ISLAMABAD: The Economic Survey of Pakistan 2020 sketched a dismal picture when it quoted international studies saying Pakistan has lost 0.53pc per unit GDP, suffered economic losses worth $3.8 billion and witnessed 152 extreme weather events from 1999 to 2018.

The Economic Survey shared data from the Global Climate Risk Index annual report for 2020.

It also quoted German Watch, which ranked Pakistan globally in the top 10 countries most affected by climate change in the past 20 years owing to its geographical location.

The survey said according to another analysis by Asian Development Bank, the socioeconomic costs of environmental degradation were considerable with climate adaptation needs ranging between $7 billion and $14 billion per year.

However, the survey said the government was cognizant of the situation and taking measures at policy, management and operational levels to mitigate the adverse effects of climate change in the country.

Pakistan suffered economic losses worth $3.8bn and witnessed 152 extreme weather events from 1999 to 2018, survey quotes international studies

“By launching the Ecosystem Restoration Initiative (ESRI), the government intends to facilitate the transition towards environmentally resilient Pakistan by mainstreaming adaptation and mitigation through ecologically targeted programmes. Afforestation, biodiversity conservation and attaining Land Degradation Neutrality (LDN) are some of the initiatives besides the approval of National Electric Vehicle Policy targeting a 30pc shift to electric by 2030, and the world’s “first zero emissions” metro line project launched in the city of Karachi.” The “Clean-Green Cities Index” has been initiated in 20 cities to trigger a shift towards improved waste management and sanitation are some of the other objectives.”

CHECK YOUR UNDERSTANDING:
• 1. In the article on Pakistan's Economic Survey and climate change, what range does the Asian Development Bank analysis give for the country's annual climate adaptation needs?
• 2. Write the next part of the article on Pakistan's Economic Survey and climate change, beginning after its final sentence.

RECORDS SUPPLIED:
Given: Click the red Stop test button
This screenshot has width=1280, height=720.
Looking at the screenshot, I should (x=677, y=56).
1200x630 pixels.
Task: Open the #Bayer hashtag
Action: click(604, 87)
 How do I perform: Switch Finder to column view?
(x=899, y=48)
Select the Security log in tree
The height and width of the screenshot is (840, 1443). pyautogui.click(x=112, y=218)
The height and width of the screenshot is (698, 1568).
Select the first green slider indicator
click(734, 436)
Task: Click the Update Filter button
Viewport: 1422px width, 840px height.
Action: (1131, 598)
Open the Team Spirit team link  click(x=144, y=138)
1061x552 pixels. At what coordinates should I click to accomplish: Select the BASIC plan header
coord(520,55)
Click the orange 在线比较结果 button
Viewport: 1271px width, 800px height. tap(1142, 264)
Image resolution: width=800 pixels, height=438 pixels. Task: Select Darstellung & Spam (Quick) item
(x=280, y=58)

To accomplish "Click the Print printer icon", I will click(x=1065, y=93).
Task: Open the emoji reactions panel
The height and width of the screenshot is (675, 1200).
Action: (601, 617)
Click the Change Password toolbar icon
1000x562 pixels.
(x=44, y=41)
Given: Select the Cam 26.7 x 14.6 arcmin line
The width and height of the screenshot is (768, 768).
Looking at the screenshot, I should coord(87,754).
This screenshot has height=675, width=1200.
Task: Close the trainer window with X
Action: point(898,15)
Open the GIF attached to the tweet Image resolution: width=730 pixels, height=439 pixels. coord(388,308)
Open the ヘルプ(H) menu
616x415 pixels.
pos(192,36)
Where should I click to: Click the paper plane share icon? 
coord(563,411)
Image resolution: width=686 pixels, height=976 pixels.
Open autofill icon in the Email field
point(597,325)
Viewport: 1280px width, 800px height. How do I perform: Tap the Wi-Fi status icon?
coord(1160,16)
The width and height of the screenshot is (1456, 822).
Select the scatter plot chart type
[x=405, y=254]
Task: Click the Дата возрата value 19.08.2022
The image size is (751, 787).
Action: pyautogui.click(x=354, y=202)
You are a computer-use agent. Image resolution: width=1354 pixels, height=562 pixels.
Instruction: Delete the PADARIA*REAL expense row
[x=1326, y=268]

EXERCISE ANSWERS:
• 1. Between $7 billion and $14 billion per year.

• 2.
According to the Economic Survey, studies were undertaken using the Agricultural Production Systems Simulator (APSIM) model that showed that wheat production in the arid areas of Pakistan was likely to suffer to the tune of 17pc.

It is feared that the aggregate impact of climatic parameters such as changes in temperature and rainfall, exerted an overall negative impact on cereal crop yields, given that the management practices and use of technology remain unchanged.

Modeling of climate change scenarios for Pakistan show that if agriculture and water management in the Indus River Basin continue in a business as usual mode, increasing temperatures and changes in precipitation will pose serious threats to the future livelihoods of farmers and to the Pakistani agricultural sector.

Impacts of Climate Change on Water Resources: The Economic Survey has said that in the Karakoram region, the especially northeastern part of Northern Pakistan, which contains the major proportion of the Pakistani glaciers, there is evidence that most of the glaciers are either advancing or stable.

Recently Khurdopin glacier and the Shisper glacier surged down the hill at extremely fast rates, causing a blockade to a flowing stream, forming a temporary lake with an outburst risk.

On the other hand, some areas, especially in the Hindukush mountain range (Chitral and western Gilgit), the Chitaboo Glacier in Chitral has retreated rapidly in recent years due to global warming.

The survey said Pakistan has been consistently ranked as one of the most affected countries by climate change.

The population is facing natural hazard challenges like floods, droughts and cyclones.

The policymakers, scientists, developers, engineers and many others around the world are using geographic information system (GIS) technology to better understand this complex situation and offer tangible solutions in different climate change scenarios.

To improve the forest cover, the government has launched Ten Billion Tree Tsunami Programme to combat adverse effects of global warming. This umbrella project covers all the provinces including AJK and Gilgit-Baltistan with provincial budgetary share.

All segments of society such as students, youth, and farmers have been actively involved in this mega afforestation activity.

The government maintains that the coronavirus outbreak is a human tragedy, affecting hundreds of thousands of people globally, impacting the global economy, including Pakistan’s.

In the current situation, the government has a dual challenge; to contain the spread of the virus and mitigate the socioeconomic losses to protect the most vulnerable.

This is the first time in hundred years that the world is facing a rapidly spreading fatal virus for which there is no authentic prevention/treatment to overcome the pandemic.

Under the current crisis, top priority of the government is to protect the vulnerable segments of society.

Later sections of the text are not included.